— CONSIGNES DE TRAVAIL —
[a] Pouvez-vous recopier le passage du témoignage sans rien y changer, depuis « Mon unique expérience » jusqu'à « de notre ménage. » ?
[b] Pouvez-vous ramener sous forme de liste le paragraphe du témoignage qui commence par « Après mon mariage », en gardant ses faits essentiels ?

J’ai toujours vécu dans la communauté minière rurale de Glace Bay, en Nouvelle-Écosse.

 

Mon niveau de scolarité est la 10e année.

 

Mon unique expérience de travail remonte à la période d’avant mon mariage. J’ai fait des ménages et j’ai été caissière dans un grand magasin de la région.

 

Après mon mariage, je n’ai jamais travaillé en dehors de chez moi. Mon travail comme maîtresse de maison consistait à veiller aux besoins personnels de mon mari et de mes enfants, ainsi qu’à garder la maison propre et en ordre.

 

C’est mon mari qui s’occupait de la gestion de notre ménage.

 

À l’époque, et quand j’allais à l’école, on m’a enseigné à être attentive à ce qu’on me disait et à me fier, sans discuter, aux personnes ayant autorité.

 

[…]

 

On m’a répondu « non » toutes les fois que j’appelais. On m’a dit que, s’il recevait une pension d’invalidité, ce serait inscrit dans l’ordinateur. « On m’a dit que mon mari n’était pas suffisamment invalide ».

— DONNÉES FOURNIES —

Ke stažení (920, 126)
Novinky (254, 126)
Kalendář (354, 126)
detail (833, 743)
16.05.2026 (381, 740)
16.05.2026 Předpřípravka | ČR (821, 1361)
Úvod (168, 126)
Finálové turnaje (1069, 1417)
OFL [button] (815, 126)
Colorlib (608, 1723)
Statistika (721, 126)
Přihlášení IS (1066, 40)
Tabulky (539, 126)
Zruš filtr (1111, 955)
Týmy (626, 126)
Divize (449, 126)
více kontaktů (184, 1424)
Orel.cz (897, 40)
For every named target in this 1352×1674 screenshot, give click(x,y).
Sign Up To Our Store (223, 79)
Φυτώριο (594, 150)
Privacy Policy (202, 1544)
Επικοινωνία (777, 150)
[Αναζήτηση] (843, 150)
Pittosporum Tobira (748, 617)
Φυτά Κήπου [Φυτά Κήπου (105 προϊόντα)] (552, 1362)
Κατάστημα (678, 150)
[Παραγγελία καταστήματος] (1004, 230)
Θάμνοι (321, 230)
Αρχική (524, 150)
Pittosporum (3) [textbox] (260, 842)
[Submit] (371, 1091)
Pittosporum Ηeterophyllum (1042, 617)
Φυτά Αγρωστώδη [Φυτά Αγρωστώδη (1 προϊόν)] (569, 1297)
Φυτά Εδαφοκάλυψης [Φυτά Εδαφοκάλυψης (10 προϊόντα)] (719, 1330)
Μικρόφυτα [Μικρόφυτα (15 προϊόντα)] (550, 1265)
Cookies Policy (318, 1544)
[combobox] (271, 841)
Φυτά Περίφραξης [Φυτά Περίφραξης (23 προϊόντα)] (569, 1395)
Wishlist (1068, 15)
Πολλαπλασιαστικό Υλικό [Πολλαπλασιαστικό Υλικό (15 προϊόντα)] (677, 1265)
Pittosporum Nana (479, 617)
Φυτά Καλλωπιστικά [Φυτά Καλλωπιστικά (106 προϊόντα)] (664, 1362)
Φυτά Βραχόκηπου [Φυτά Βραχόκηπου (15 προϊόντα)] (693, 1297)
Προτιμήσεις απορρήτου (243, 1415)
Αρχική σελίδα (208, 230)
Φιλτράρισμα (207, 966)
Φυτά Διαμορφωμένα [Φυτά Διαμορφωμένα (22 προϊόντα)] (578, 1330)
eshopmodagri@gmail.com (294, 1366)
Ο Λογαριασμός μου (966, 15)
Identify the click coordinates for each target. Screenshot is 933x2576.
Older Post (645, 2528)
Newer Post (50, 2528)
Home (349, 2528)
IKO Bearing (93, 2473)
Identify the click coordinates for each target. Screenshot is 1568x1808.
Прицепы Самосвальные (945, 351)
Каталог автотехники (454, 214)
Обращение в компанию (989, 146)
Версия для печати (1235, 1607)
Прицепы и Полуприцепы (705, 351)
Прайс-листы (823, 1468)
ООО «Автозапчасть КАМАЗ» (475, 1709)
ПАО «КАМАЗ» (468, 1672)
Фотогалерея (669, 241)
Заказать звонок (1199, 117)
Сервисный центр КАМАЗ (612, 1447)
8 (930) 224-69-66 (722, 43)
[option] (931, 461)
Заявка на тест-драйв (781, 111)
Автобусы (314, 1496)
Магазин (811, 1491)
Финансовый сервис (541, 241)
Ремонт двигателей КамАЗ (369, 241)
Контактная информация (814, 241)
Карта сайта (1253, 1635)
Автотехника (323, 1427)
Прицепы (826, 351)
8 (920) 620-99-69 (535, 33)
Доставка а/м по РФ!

— LISTE DES RÉPONSES —
[a]
Mon unique expérience de travail remonte à la période d’avant mon mariage. J’ai fait des ménages et j’ai été caissière dans un grand magasin de la région.

 

Après mon mariage, je n’ai jamais travaillé en dehors de chez moi. Mon travail comme maîtresse de maison consistait à veiller aux besoins personnels de mon mari et de mes enfants, ainsi qu’à garder la maison propre et en ordre.

 

C’est mon mari qui s’occupait de la gestion de notre ménage.

[b]
- Aucun travail hors du foyer après le mariage.
- Rôle de maîtresse de maison : veiller aux besoins personnels du mari et des enfants.
- Tenue de la maison : la garder propre et en ordre.